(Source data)
►
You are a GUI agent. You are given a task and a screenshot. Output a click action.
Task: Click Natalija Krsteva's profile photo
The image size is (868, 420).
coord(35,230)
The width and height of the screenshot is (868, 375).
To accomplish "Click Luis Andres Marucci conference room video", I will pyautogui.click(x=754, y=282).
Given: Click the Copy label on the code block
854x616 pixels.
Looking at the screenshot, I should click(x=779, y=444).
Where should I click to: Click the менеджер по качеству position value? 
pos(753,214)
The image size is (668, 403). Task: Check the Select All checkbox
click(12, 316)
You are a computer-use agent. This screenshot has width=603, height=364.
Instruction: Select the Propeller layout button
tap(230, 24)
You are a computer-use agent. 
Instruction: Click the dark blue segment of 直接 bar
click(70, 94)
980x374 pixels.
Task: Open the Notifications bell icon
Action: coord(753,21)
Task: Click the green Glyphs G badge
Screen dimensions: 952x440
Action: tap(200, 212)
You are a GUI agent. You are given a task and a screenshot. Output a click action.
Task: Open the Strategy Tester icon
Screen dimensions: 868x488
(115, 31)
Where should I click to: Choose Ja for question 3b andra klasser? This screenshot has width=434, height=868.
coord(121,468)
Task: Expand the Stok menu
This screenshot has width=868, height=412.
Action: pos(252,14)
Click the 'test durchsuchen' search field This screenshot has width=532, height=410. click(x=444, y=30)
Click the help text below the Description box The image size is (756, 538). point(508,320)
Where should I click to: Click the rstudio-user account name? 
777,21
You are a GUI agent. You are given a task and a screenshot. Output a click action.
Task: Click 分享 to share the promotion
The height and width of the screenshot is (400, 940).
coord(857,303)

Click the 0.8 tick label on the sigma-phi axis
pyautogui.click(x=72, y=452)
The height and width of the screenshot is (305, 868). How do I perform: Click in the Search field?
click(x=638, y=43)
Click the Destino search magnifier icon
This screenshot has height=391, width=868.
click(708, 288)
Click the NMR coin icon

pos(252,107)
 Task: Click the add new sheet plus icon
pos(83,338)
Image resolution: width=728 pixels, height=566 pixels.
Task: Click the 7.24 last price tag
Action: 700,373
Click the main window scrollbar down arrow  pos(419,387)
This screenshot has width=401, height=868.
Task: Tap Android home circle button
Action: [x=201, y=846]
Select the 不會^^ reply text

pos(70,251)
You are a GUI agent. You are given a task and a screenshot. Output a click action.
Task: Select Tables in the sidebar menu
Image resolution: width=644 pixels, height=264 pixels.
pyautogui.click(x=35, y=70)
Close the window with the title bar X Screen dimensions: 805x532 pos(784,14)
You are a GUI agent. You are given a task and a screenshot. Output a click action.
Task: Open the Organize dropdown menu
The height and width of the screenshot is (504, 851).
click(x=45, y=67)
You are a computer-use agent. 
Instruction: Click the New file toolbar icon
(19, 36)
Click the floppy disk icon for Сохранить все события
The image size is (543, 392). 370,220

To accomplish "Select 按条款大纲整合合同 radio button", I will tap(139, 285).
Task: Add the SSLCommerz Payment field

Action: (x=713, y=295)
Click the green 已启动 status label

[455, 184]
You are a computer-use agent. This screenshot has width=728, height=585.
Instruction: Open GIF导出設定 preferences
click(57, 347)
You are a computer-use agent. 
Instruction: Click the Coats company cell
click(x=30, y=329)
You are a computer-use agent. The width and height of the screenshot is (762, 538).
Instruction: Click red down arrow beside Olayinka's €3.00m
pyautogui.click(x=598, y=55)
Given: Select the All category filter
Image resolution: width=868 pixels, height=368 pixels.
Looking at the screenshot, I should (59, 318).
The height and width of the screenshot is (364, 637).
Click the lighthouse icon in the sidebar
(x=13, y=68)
◄
▶ **PROBLEM DETAILS**:
Each entry must be printed again exactly as given.

▶ **ANSWER SPACE**:
You are a GUI agent. You are given a task and a screenshot. Output a click action.
Task: Click Natalija Krsteva's profile photo
The image size is (868, 420).
coord(35,230)
The width and height of the screenshot is (868, 375).
To accomplish "Click Luis Andres Marucci conference room video", I will pyautogui.click(x=754, y=282).
Given: Click the Copy label on the code block
854x616 pixels.
Looking at the screenshot, I should click(x=779, y=444).
Where should I click to: Click the менеджер по качеству position value? 
pos(753,214)
The image size is (668, 403). Task: Check the Select All checkbox
click(12, 316)
You are a computer-use agent. This screenshot has width=603, height=364.
Instruction: Select the Propeller layout button
tap(230, 24)
You are a computer-use agent. 
Instruction: Click the dark blue segment of 直接 bar
click(70, 94)
980x374 pixels.
Task: Open the Notifications bell icon
Action: coord(753,21)
Task: Click the green Glyphs G badge
Screen dimensions: 952x440
Action: tap(200, 212)
You are a GUI agent. You are given a task and a screenshot. Output a click action.
Task: Open the Strategy Tester icon
Screen dimensions: 868x488
(115, 31)
Where should I click to: Choose Ja for question 3b andra klasser? This screenshot has width=434, height=868.
coord(121,468)
Task: Expand the Stok menu
This screenshot has width=868, height=412.
Action: pos(252,14)
Click the 'test durchsuchen' search field This screenshot has width=532, height=410. click(x=444, y=30)
Click the help text below the Description box The image size is (756, 538). point(508,320)
Where should I click to: Click the rstudio-user account name? 
777,21
You are a GUI agent. You are given a task and a screenshot. Output a click action.
Task: Click 分享 to share the promotion
The height and width of the screenshot is (400, 940).
coord(857,303)

Click the 0.8 tick label on the sigma-phi axis
pyautogui.click(x=72, y=452)
The height and width of the screenshot is (305, 868). How do I perform: Click in the Search field?
click(x=638, y=43)
Click the Destino search magnifier icon
This screenshot has height=391, width=868.
click(708, 288)
Click the NMR coin icon

pos(252,107)
 Task: Click the add new sheet plus icon
pos(83,338)
Image resolution: width=728 pixels, height=566 pixels.
Task: Click the 7.24 last price tag
Action: 700,373
Click the main window scrollbar down arrow  pos(419,387)
This screenshot has width=401, height=868.
Task: Tap Android home circle button
Action: [x=201, y=846]
Select the 不會^^ reply text

pos(70,251)
You are a GUI agent. You are given a task and a screenshot. Output a click action.
Task: Select Tables in the sidebar menu
Image resolution: width=644 pixels, height=264 pixels.
pyautogui.click(x=35, y=70)
Close the window with the title bar X Screen dimensions: 805x532 pos(784,14)
You are a GUI agent. You are given a task and a screenshot. Output a click action.
Task: Open the Organize dropdown menu
The height and width of the screenshot is (504, 851).
click(x=45, y=67)
You are a computer-use agent. 
Instruction: Click the New file toolbar icon
(19, 36)
Click the floppy disk icon for Сохранить все события
The image size is (543, 392). 370,220

To accomplish "Select 按条款大纲整合合同 radio button", I will tap(139, 285).
Task: Add the SSLCommerz Payment field

Action: (x=713, y=295)
Click the green 已启动 status label

[455, 184]
You are a computer-use agent. This screenshot has width=728, height=585.
Instruction: Open GIF导出設定 preferences
click(57, 347)
You are a computer-use agent. 
Instruction: Click the Coats company cell
click(x=30, y=329)
You are a computer-use agent. The width and height of the screenshot is (762, 538).
Instruction: Click red down arrow beside Olayinka's €3.00m
pyautogui.click(x=598, y=55)
Given: Select the All category filter
Image resolution: width=868 pixels, height=368 pixels.
Looking at the screenshot, I should (59, 318).
The height and width of the screenshot is (364, 637).
Click the lighthouse icon in the sidebar
(x=13, y=68)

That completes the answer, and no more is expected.